Statue to King John
A curious bas-relief painted black on a white background adjacent to the door: both are in a recess about one brick length deep. It shows a king with his hawk on his hand mounted on a caprisoned horse within an oval outlined by tree branches.
A local historian Michael Grundy, wrote a piece in the Evening News suggesting that the image may be of Leofric King of Mercia. King Richard I has also been suggested. The building beside whose door is the sculpture is called Marmion house, possibly a reference to Sir Walter Scott's poem 'Marmion' about an English Knight sent on a mission to King James Iv of Scotland. (Marmion House is post-war). However the statue is actually of King John.
King John of England (reigned 1199-1216).
John was an able administrator interested in law and government. Heavy taxation, disputes with the Church (John was excommunicated by the Pope in 1209) and unsuccessful attempts to recover his French possessions made him unpopular.
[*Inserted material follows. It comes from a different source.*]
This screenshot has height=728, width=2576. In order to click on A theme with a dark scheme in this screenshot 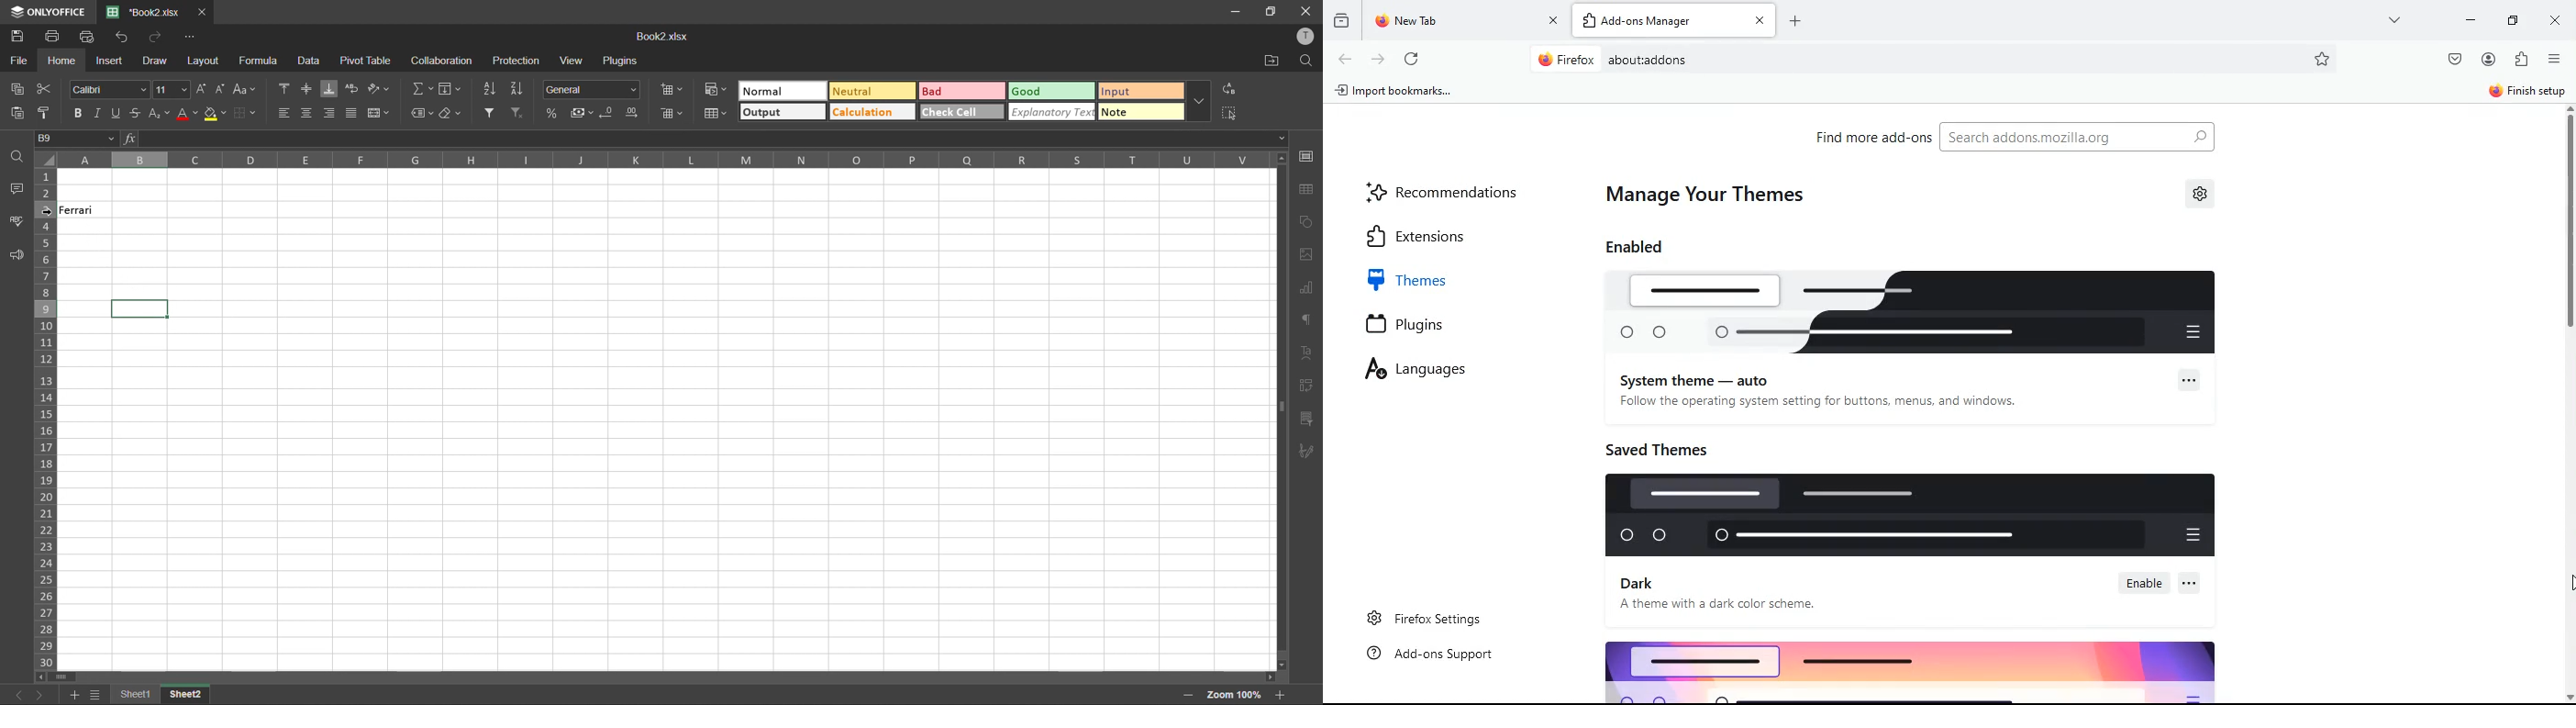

Many of his barons rebelled and in June 1215 they forced the King to sign a peace treaty accepting their reforms.
This treaty, later known as Magna Carta, limited royal powers, defined feudal obligations between the King and the barons, and guaranteed a number of rights.
As a peace treaty Magna Carta was a failure and the rebels invited Louis of France to become their king. When John died in 1216 England was in the grip of civil war. (1) John is buried in Worcester Cathedral.